*EXERCISE DESCRIPTION*
Give back, unchanged, each line from the one containing "This screenshot has height=423, width=576." through the last line of the entries below.

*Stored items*
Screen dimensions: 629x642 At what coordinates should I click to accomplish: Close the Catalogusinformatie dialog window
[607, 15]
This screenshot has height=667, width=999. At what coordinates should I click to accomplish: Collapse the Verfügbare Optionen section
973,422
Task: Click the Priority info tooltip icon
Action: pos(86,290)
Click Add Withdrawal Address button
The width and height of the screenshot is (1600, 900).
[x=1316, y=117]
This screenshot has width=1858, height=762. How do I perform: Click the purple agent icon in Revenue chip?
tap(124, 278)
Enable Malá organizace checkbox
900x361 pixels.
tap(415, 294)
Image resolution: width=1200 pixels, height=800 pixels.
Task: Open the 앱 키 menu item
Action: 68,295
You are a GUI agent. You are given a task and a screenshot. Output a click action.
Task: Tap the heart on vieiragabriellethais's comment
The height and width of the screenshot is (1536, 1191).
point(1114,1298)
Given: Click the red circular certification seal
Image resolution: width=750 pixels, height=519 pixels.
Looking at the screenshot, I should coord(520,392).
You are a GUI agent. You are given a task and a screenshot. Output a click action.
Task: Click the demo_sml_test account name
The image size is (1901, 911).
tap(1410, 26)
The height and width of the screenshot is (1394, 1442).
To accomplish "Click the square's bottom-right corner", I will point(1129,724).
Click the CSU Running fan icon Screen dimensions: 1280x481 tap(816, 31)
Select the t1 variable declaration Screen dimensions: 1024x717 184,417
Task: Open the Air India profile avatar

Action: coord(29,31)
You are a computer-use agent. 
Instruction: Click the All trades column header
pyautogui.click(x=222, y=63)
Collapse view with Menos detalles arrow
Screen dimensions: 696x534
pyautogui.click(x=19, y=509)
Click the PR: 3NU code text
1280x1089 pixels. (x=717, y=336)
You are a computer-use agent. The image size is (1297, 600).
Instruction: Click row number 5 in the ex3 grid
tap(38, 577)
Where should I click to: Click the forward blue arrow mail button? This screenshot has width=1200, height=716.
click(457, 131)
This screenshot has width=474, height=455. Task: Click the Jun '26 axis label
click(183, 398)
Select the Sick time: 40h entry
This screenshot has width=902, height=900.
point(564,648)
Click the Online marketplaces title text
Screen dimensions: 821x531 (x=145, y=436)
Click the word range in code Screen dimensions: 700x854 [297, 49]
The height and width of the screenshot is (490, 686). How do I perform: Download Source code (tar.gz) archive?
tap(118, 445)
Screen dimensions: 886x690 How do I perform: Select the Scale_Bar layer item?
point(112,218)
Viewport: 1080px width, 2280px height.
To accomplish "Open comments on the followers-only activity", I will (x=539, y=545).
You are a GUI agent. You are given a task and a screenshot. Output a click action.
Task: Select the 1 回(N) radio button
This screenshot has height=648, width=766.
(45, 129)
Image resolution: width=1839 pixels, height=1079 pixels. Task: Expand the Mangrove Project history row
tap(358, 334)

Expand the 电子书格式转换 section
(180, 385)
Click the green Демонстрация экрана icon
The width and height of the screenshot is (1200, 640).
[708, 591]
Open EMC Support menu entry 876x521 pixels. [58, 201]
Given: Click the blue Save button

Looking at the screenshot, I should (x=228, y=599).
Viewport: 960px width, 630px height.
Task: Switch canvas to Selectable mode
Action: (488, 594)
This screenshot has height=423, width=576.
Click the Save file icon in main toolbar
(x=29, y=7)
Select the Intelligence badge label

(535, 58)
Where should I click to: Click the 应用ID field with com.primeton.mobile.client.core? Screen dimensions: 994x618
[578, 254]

*TASK ANSWER*
This screenshot has height=423, width=576.
Click the Save file icon in main toolbar
(x=29, y=7)
Select the Intelligence badge label

(535, 58)
Where should I click to: Click the 应用ID field with com.primeton.mobile.client.core? Screen dimensions: 994x618
[578, 254]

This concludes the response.